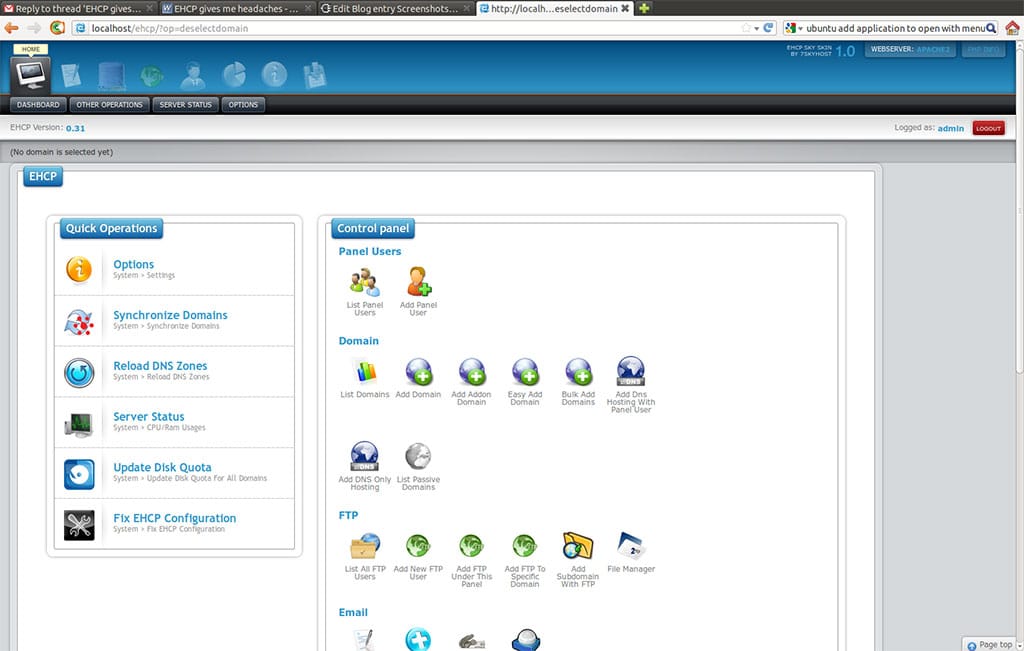Viewport: 1024px width, 651px height.
Task: Open the List Domains tool
Action: click(x=364, y=370)
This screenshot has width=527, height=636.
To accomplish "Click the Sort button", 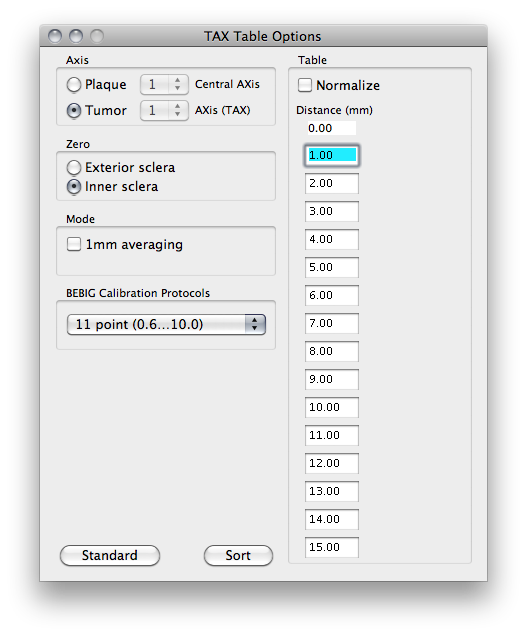I will click(238, 555).
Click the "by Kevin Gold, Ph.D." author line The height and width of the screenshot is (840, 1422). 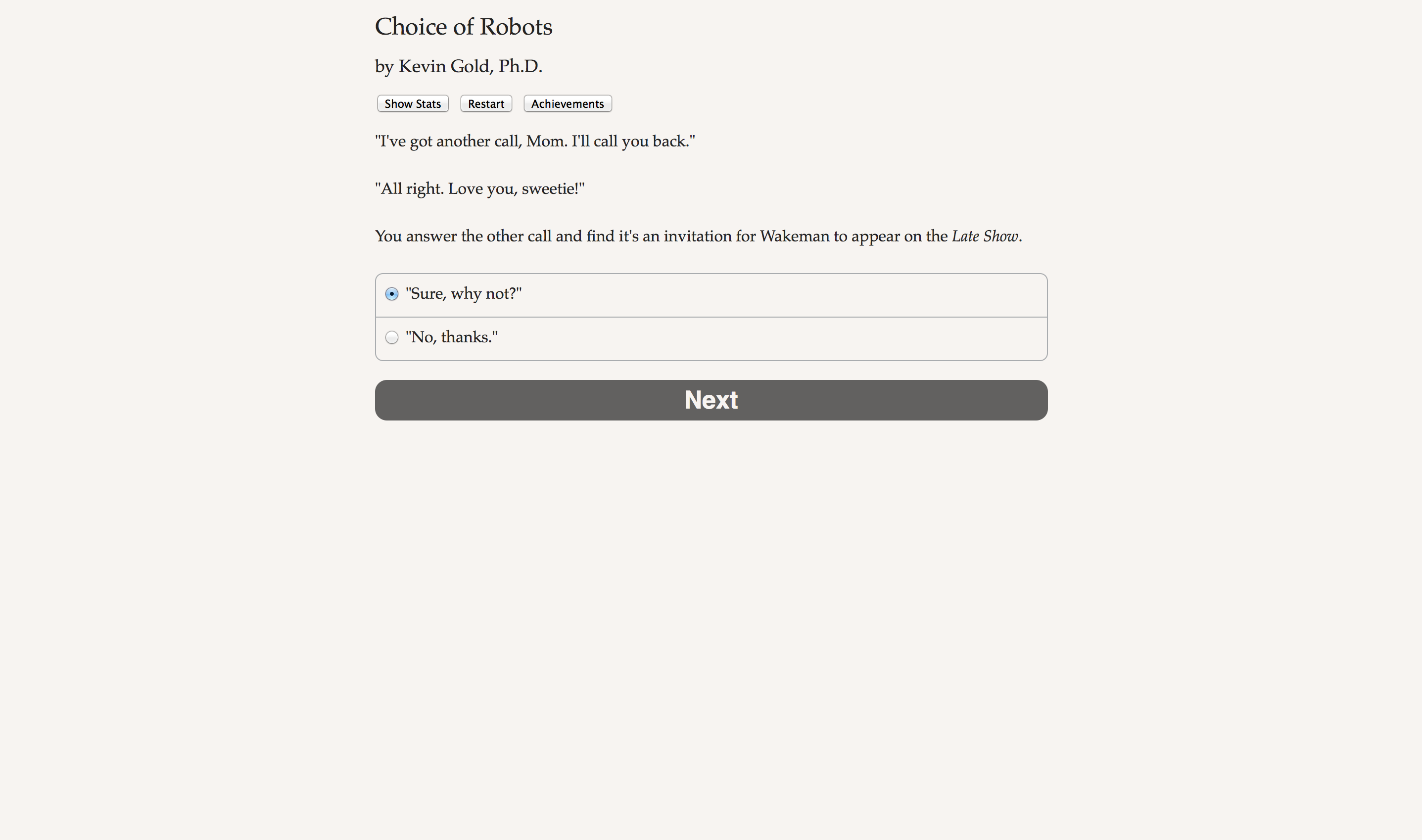click(x=458, y=66)
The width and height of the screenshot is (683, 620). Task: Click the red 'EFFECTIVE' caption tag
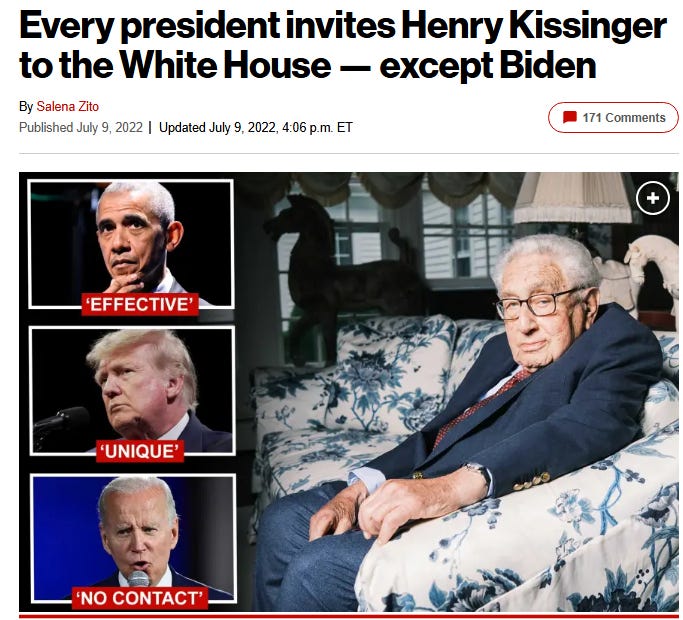pyautogui.click(x=140, y=304)
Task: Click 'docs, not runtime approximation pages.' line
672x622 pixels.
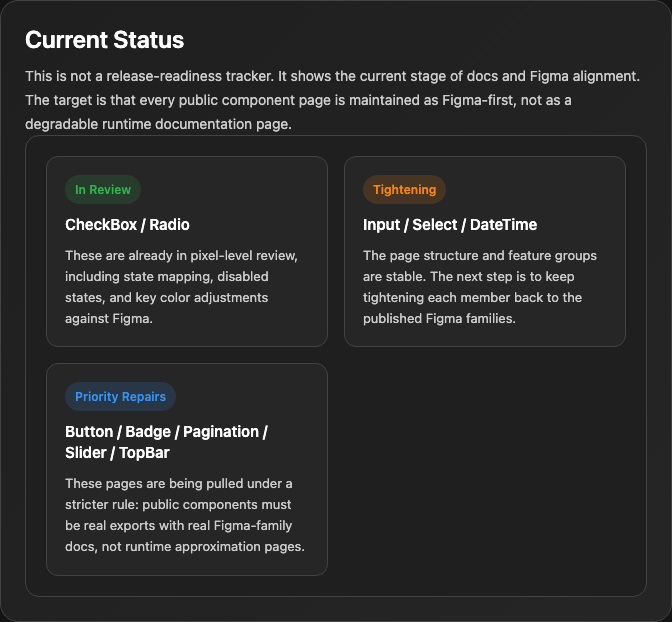Action: click(185, 547)
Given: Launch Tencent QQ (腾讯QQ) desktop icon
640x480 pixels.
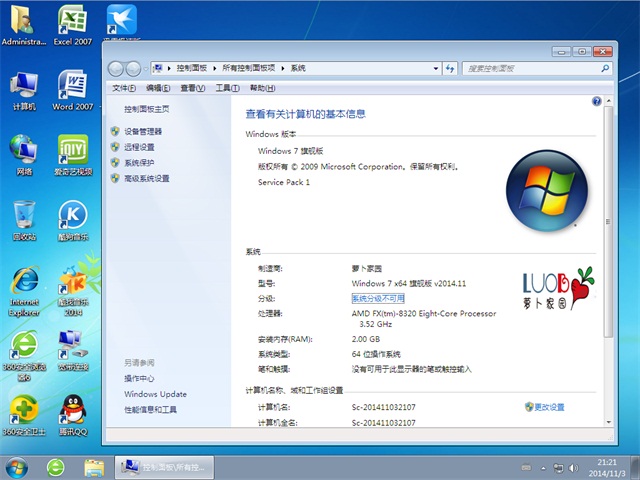Looking at the screenshot, I should tap(71, 411).
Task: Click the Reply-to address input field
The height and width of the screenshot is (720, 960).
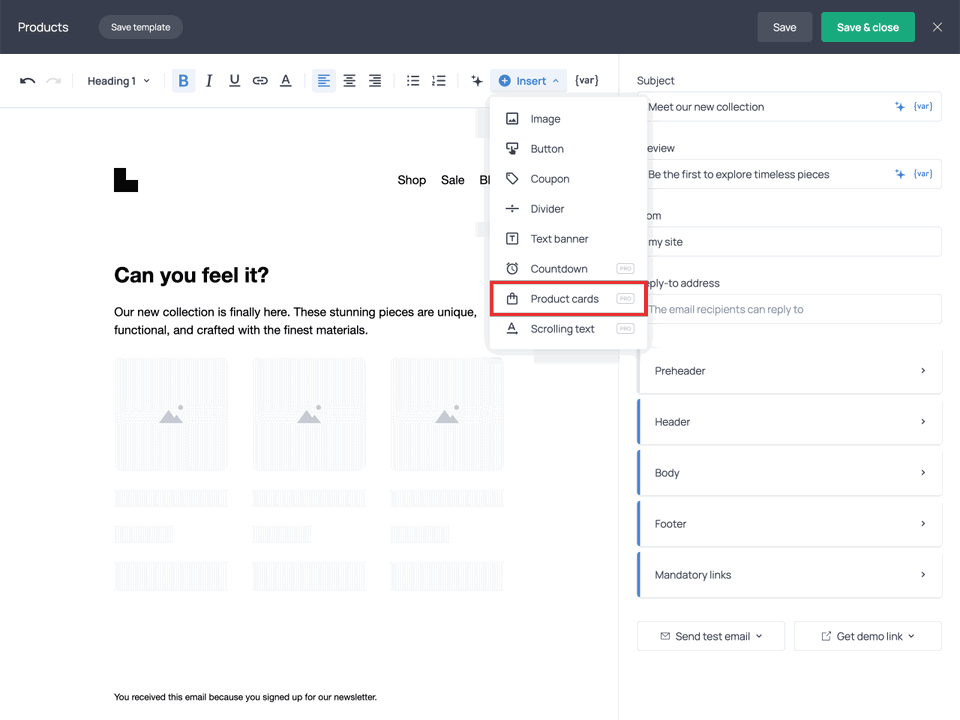Action: point(789,308)
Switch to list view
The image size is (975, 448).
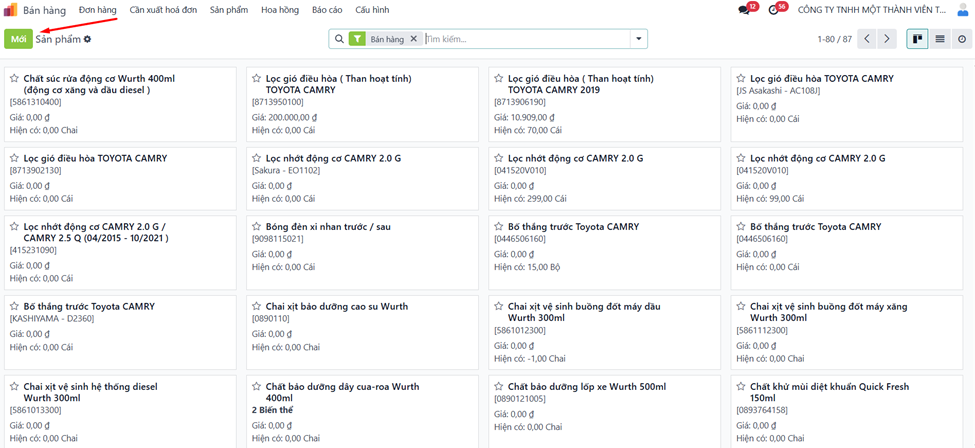coord(939,39)
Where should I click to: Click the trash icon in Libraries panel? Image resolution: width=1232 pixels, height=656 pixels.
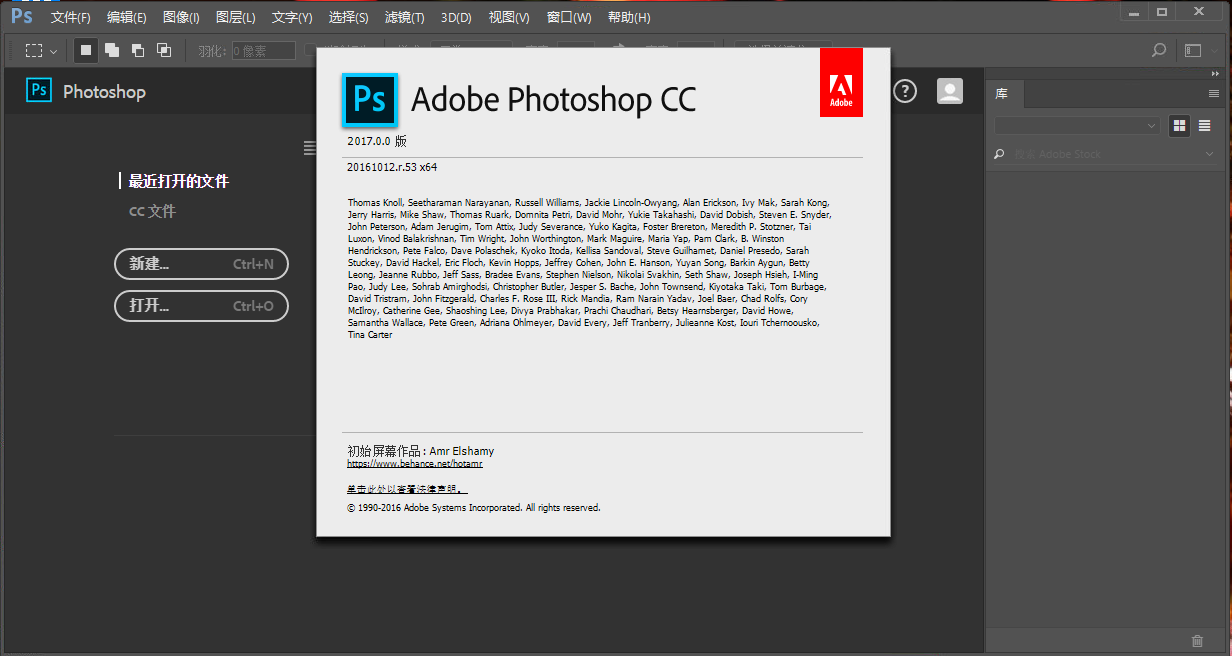(x=1198, y=641)
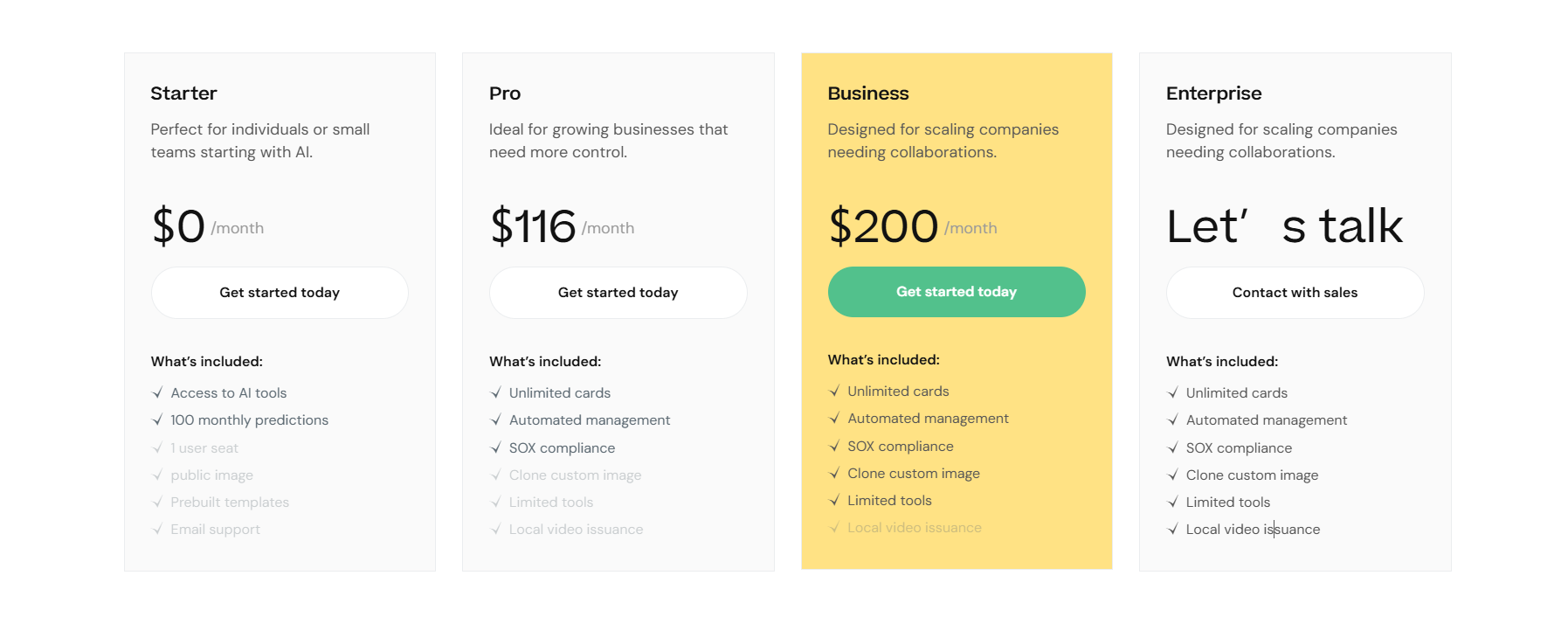Image resolution: width=1568 pixels, height=624 pixels.
Task: Click the Contact with sales button
Action: click(x=1295, y=293)
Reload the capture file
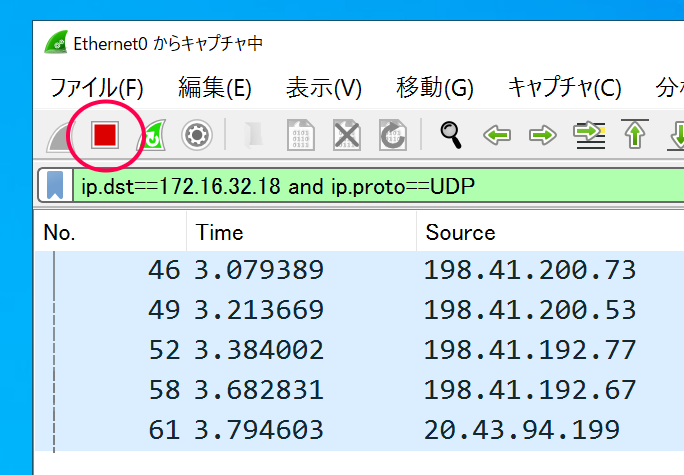Screen dimensions: 684x475 pyautogui.click(x=391, y=135)

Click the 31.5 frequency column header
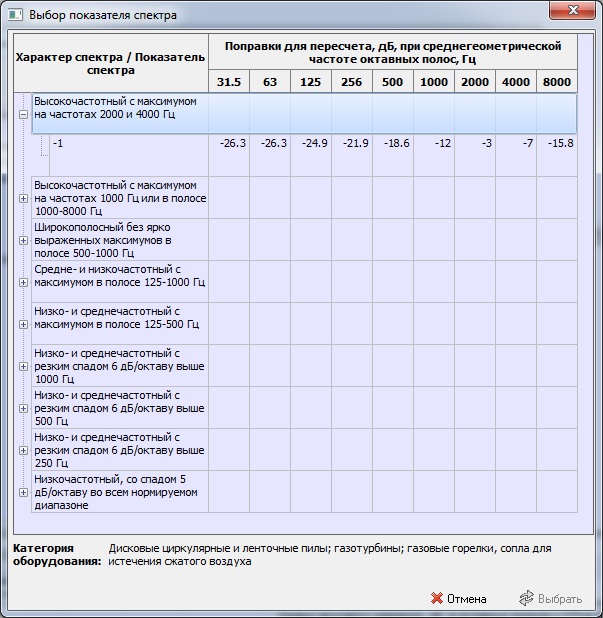point(229,82)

──────────

Task item: Copy out exactly the lines between the line containing "Where should I" and the end of the entries, including both, and leave the pictures behind.

Exercise answer:
Where should I click to: Click the trash icon in Libraries panel? Image resolution: width=1232 pixels, height=656 pixels.
(x=1198, y=641)
Image resolution: width=1568 pixels, height=624 pixels.
Task: Click the Contact with sales button
Action: click(x=1295, y=293)
Reload the capture file
Screen dimensions: 684x475 pyautogui.click(x=391, y=135)

Click the 31.5 frequency column header
point(229,82)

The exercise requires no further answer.